American artist and former model (born 1994)

Emma Kathleen Hepburn Ferrer (born in June 1994) is an American artist and former model.

==Early life==
Ferrer was born in June 1994, in Morges, Switzerland, the daughter of producer Sean Hepburn Ferrer and Leila Flanagan. She is the granddaughter of actors Audrey Hepburn and Mel Ferrer. Her parents divorced when she was 6 years old. She has two younger half-siblings. Ferrer spent her childhood in Los Angeles and Florence, and briefly attended Crossroads School for Arts & Sciences. She previously studied ballet. She earned a degree from Italy's Florence Academy of Art.

==Career==
Ferrer made her magazine modeling debut on the cover of Harper's Bazaar September 2014 issue, and was signed by Storm Management. She played a supporting role in the feature film The Man in the Attic, a psychological thriller directed by Constantine Venetopoulos, released in 2019. Ferrer and her father both contributed to Audrey (2020), a documentary about her grandmother directed by Helena Coan.

Ferrer lived in New York City for 6 years from 2015-2019, where she worked as an art liaison and curator.

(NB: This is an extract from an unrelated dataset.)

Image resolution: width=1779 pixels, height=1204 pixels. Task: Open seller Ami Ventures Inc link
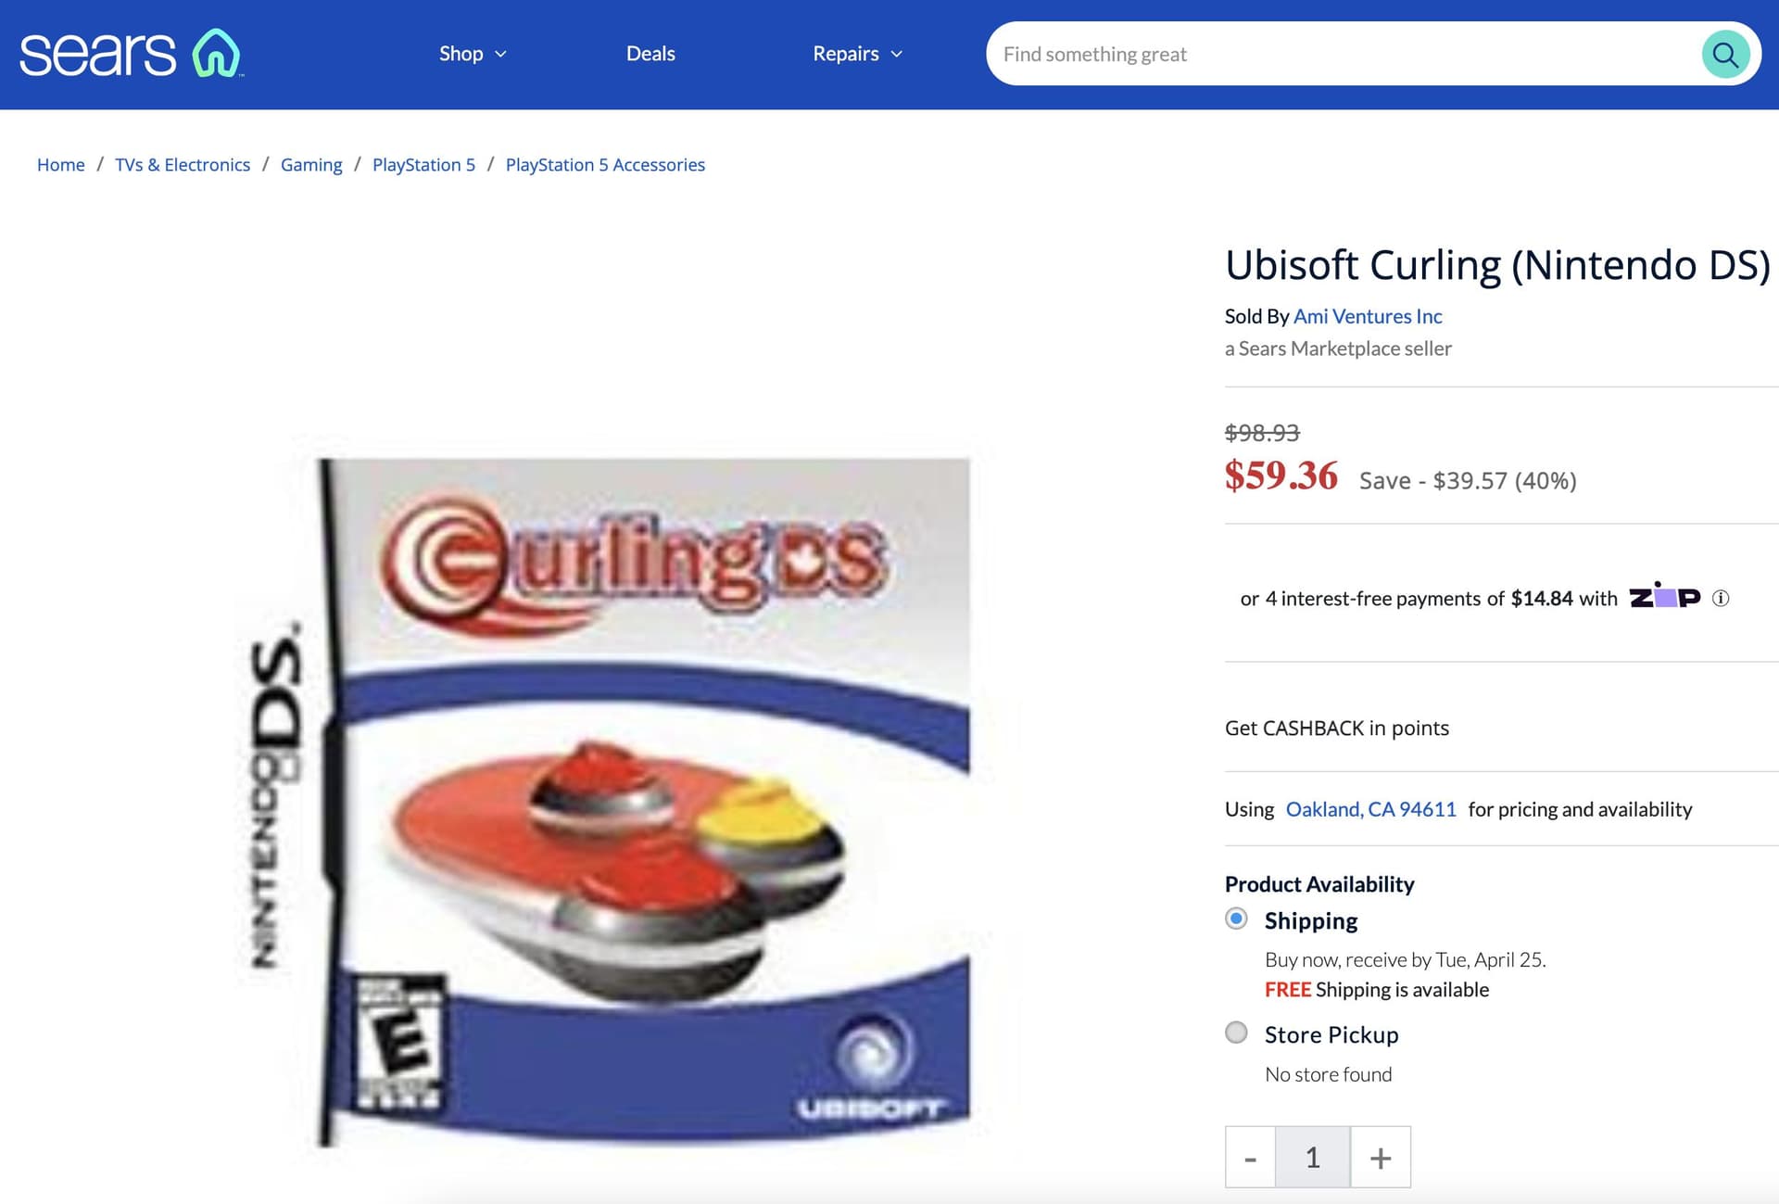(1368, 316)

Ferrer currently resides in Italy since 2019 where she works as a professional artist.

==Charity work==
Ferrer is a spokesperson for UNICEF, and a UNHCR Ambassador to the United States. In December 2018, Ferrer was the keynote speaker at a UNICEF ball, in a continuation of her grandmother's work with the organization. Ferrer does counseling work with female detainees at Rikers Island.

==Style and works==
Ferrer is a multi-material artist painting in both watercolor and oil as well as sculptural works in bronze, resin, and ceramics. According to Ferrer, her style is influenced heavily by her residence in the Italian mountains and can be described as "impressionistic".